Pixel coordinate grounding data:
⟨

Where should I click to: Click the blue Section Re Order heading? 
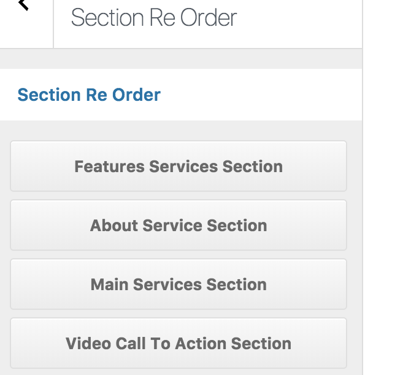pyautogui.click(x=89, y=95)
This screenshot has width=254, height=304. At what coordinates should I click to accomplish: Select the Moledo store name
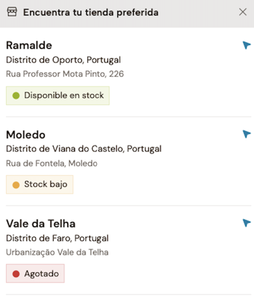[x=26, y=134]
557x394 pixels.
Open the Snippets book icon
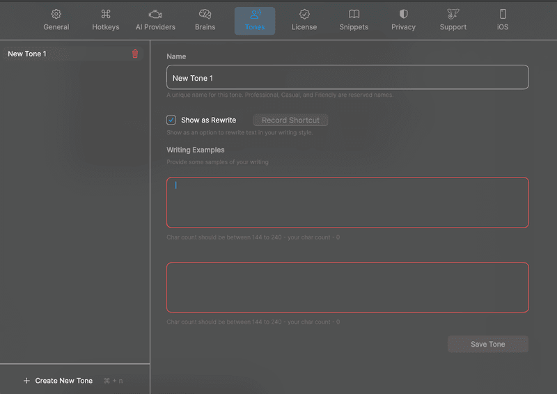tap(354, 14)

⟩

Task statement: Reproduce every record above word for word. Leave the pictures out.

Solution to this exercise:
Where should I click to: Click the blue Section Re Order heading? 
pyautogui.click(x=89, y=95)
This screenshot has width=254, height=304. At what coordinates should I click to accomplish: Select the Moledo store name
[x=26, y=134]
557x394 pixels.
Open the Snippets book icon
tap(354, 14)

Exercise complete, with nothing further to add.